FILE PHOTO: Oil tankers sail along Nakhodka Bay near the port city of Nakhodka, Russia August 12, 2022. REUTERS/Tatiana Meel/File Photo
By Laura Sanicola
(Reuters) -Oil prices fell by $1 on Thursday following a major U.S. refinery outage and as sticky inflation dampened hopes for near-term U.S. interest rate cuts, but worries that Iran might attack Israeli interests kept crude near six-month highs.
Brent crude futures were down 68 cents, or 0.8%, to $89.80 a barrel at 11:07 a.m. EST (1607 GMT). U.S. West Texas Intermediate crude futures lost 91 cents or 1.1%, to $85.30 a barrel. Both benchmarks were down more than $1 before bouncing off session lows.
A power outage shut multiple fuel-producing units at Motiva Enterprise’s massive 626,600 barrel per day Port Arthur, Texas facility on Wednesday.

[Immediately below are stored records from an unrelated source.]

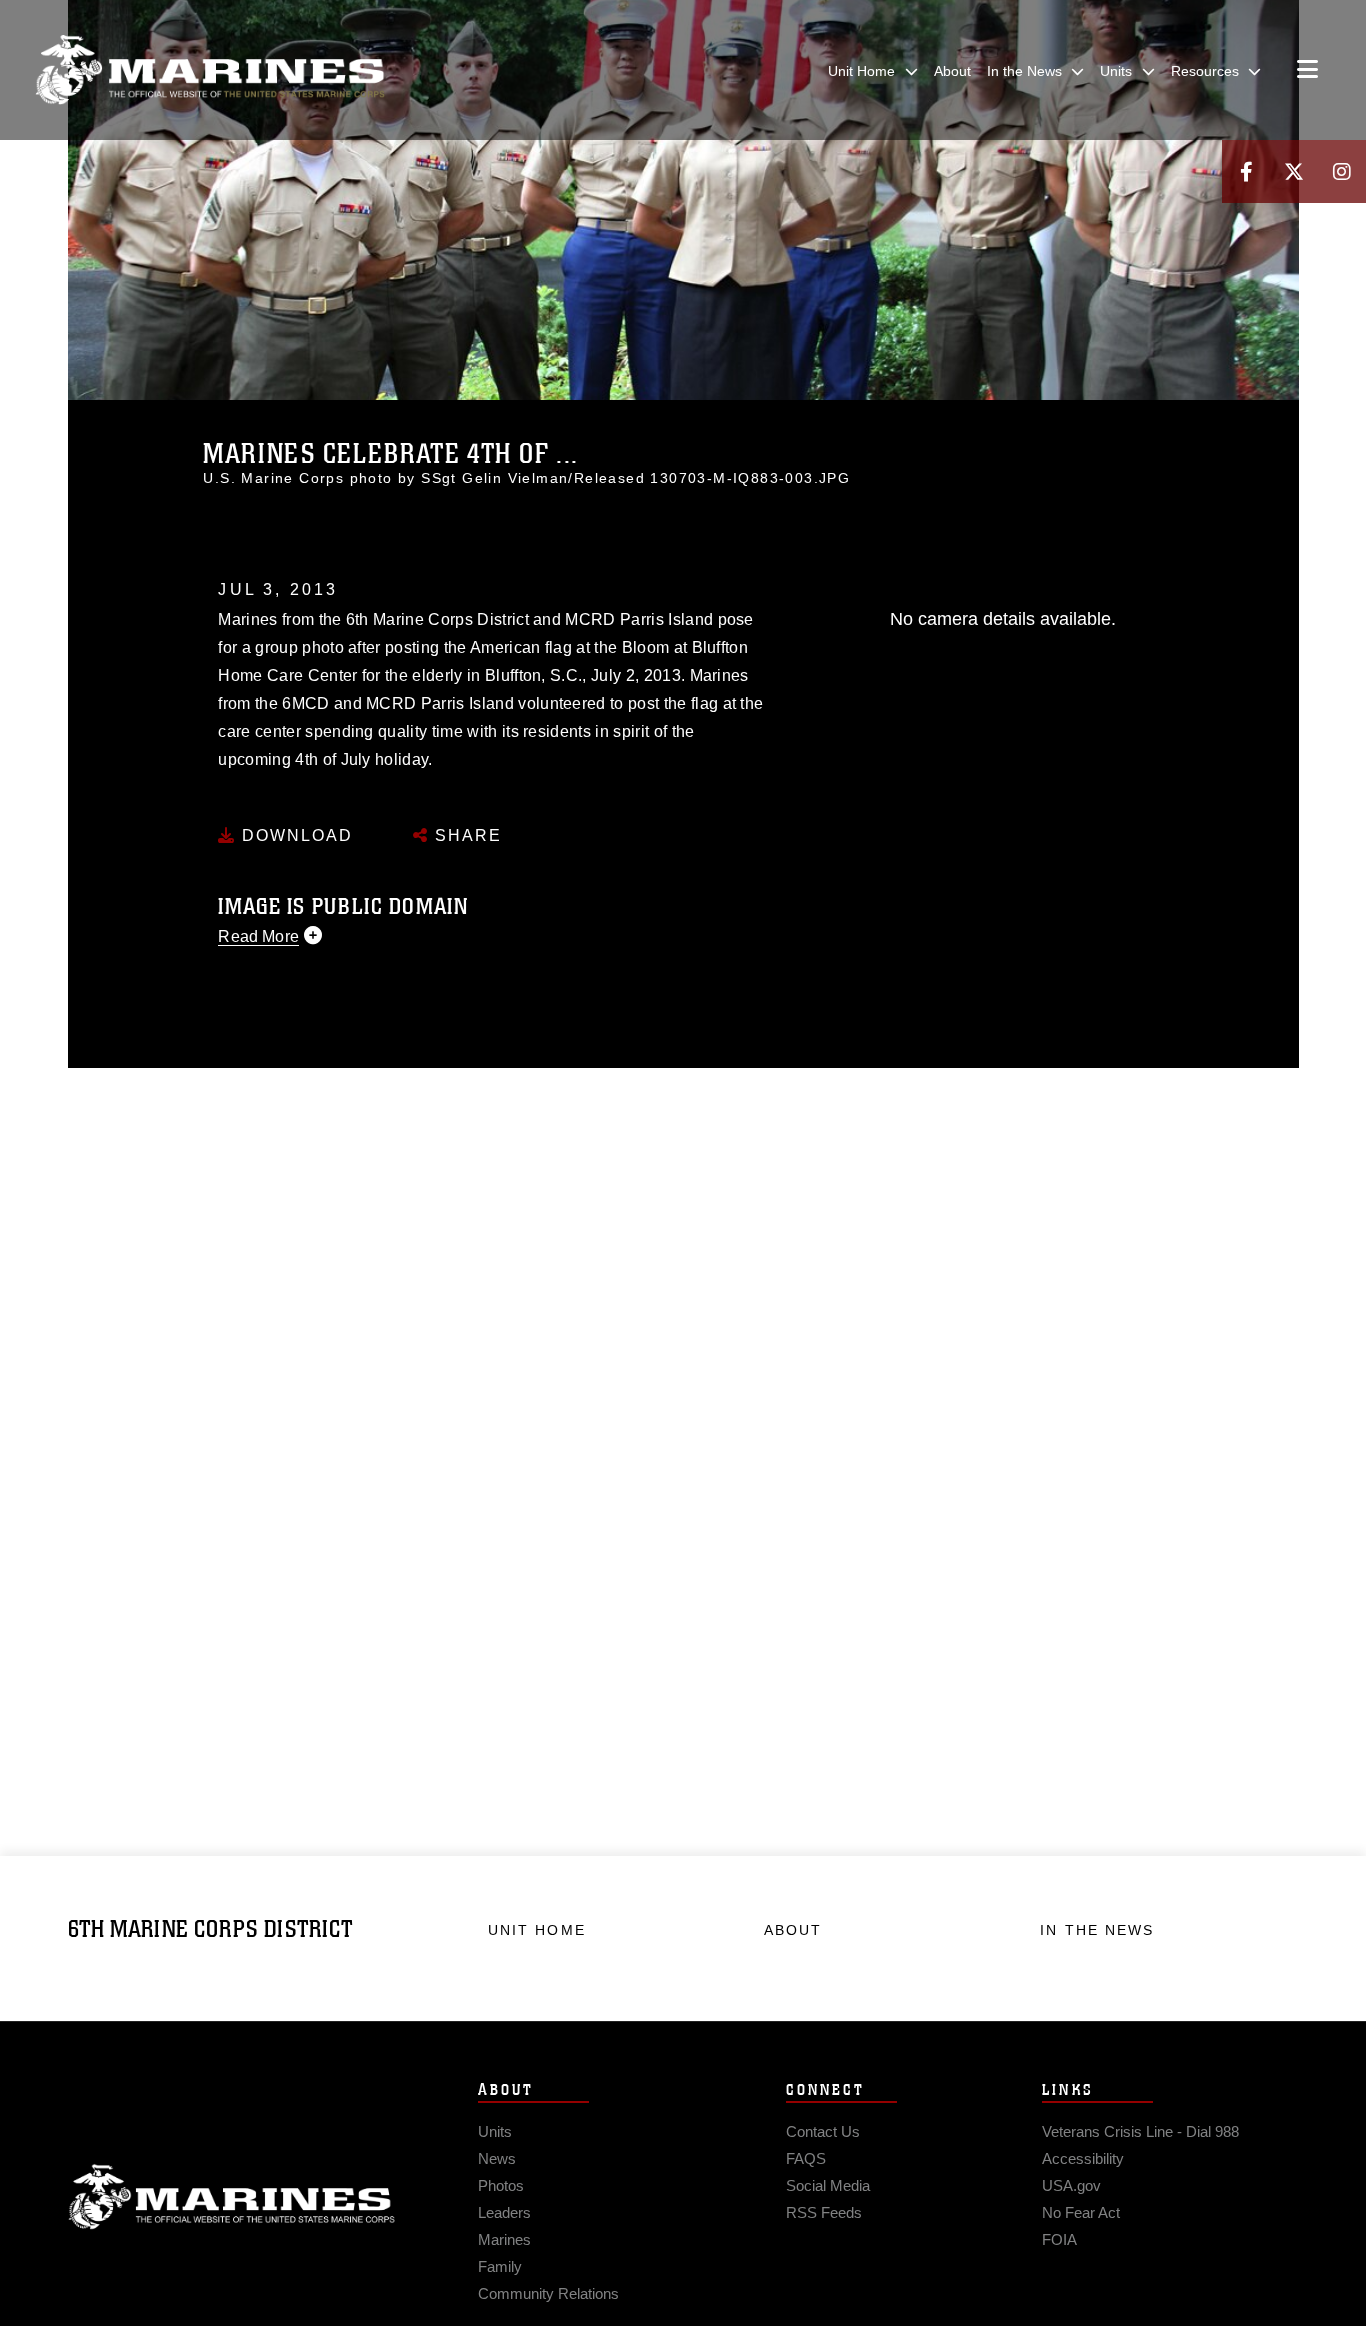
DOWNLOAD (294, 835)
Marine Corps (232, 2197)
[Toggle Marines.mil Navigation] (1307, 71)
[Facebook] (1246, 171)
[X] (1294, 171)
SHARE (465, 835)
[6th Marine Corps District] (210, 70)
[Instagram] (1342, 171)
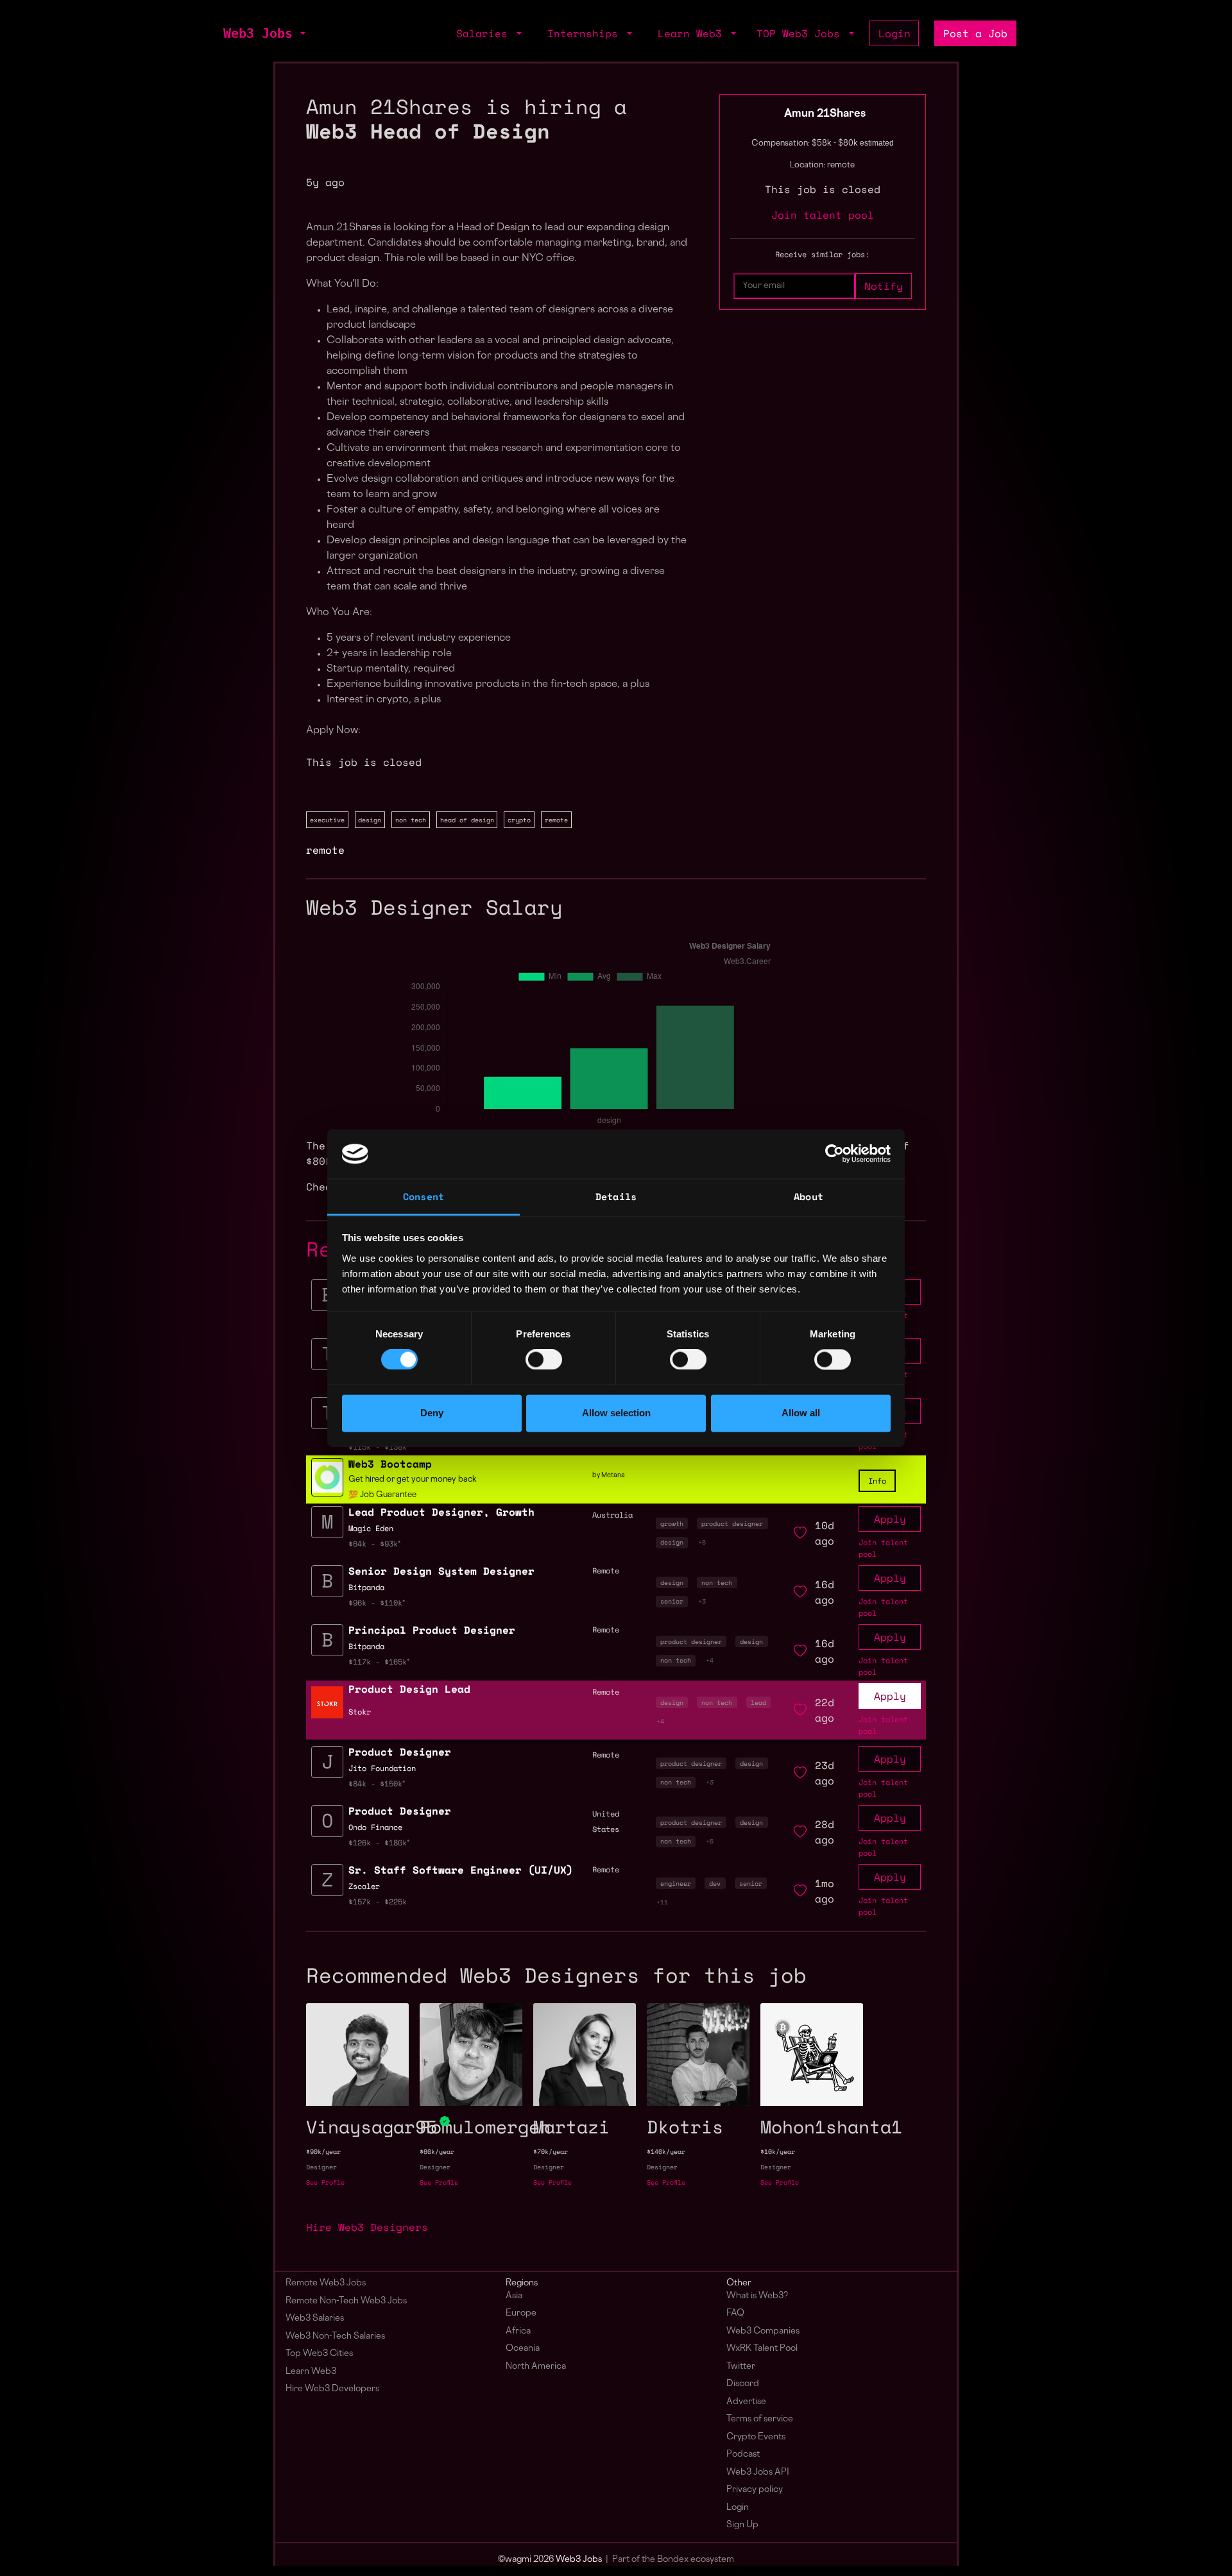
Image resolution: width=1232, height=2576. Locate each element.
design (369, 819)
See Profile (325, 2182)
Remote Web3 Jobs (326, 2283)
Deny (431, 1412)
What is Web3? (757, 2296)
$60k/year (437, 2152)
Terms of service (759, 2419)
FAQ (735, 2313)
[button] (302, 33)
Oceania (523, 2348)
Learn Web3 (311, 2372)
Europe (521, 2313)
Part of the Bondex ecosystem (673, 2559)
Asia (514, 2296)
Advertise (746, 2402)
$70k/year (550, 2152)
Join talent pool (822, 215)
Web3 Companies (763, 2331)
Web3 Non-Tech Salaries (335, 2336)
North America (536, 2366)
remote (556, 819)
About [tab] (808, 1196)
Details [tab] (616, 1196)
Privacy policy (754, 2490)
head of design (467, 819)
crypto (519, 819)
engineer (675, 1883)
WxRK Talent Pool (762, 2348)
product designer (732, 1523)
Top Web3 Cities (319, 2354)
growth (671, 1523)
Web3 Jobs (258, 33)
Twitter (740, 2366)
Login (894, 33)
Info (877, 1480)
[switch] (544, 1360)
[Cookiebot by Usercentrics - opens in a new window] (834, 1154)
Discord (742, 2384)
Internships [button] (585, 33)
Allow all (801, 1412)
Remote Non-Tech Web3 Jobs (346, 2301)
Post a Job (975, 33)
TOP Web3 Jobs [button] (801, 33)
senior (671, 1601)
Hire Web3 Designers (367, 2227)
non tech (410, 819)
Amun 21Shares (825, 114)
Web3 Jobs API (757, 2472)
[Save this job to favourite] (800, 1533)
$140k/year (666, 2152)
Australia (612, 1514)
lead (758, 1702)
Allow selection (616, 1412)
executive (327, 819)
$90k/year (323, 2152)
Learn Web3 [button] (693, 33)
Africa (518, 2331)
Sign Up (742, 2525)
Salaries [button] (485, 33)
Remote (605, 1691)
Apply (890, 1519)
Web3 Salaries (315, 2318)
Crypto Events (755, 2437)
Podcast (743, 2454)
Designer (321, 2167)
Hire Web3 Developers (332, 2389)
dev (715, 1883)
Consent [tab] (423, 1196)
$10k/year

Idling and stabilizing the multiple units shut by the power outage will take up to 35 hours, Motiva said in a regulatory filing, without specifying a timeline for restarting the units.
Prolonged refinery outages typically dampen crude oil demand and drive more crude oil into inventories.
“This is a mammoth refinery and a long downturn could be negative for crude,” said Bob Yawger, director of energy futures at Mizuho.
It will be difficult to maintain Brent above $90 a barrel in the second half of the year without actual supply disruption associated with geopolitical events, said global energy strategist Vikas Dwivedi of Macquarie.
“As a result, we expect oil to turn bearish as the year progresses due to non-OPEC supply growth, a material amount of OPEC+ spare capacity re-entering the market, and the potential that continuing inflation softens demand.”
Minutes from the U.S. Federal Reserve showed officials worried that progress on inflation might have stalled and a longer period of tight monetary policy would be needed.
Investors who had expected a rate cut in June now see September as a likelier timing, following a third straight consumer inflation reading that exceeded forecasts.
In Europe, central bank officials kept borrowing costs at a record high as expected, but signalled the ECB may soon cut rates.
Slower rate cuts could crimp oil demand, yet OPEC stuck to its forecast for relatively strong global demand growth in 2024.
The International Energy Agency will announce its expectations in its monthly report on Friday.
Meanwhile, traders worried that Iran might retaliate for a suspected Israeli air strike on its embassy in Syria on April 1. U.S. Secretary of State Antony Blinken has vowed that the U.S. will stand with Israel against any threats by Iran.
This week, Israel and Hamas began a fresh round of negotiations in their more than six-month-old Gaza war but those talks have yielded no agreement.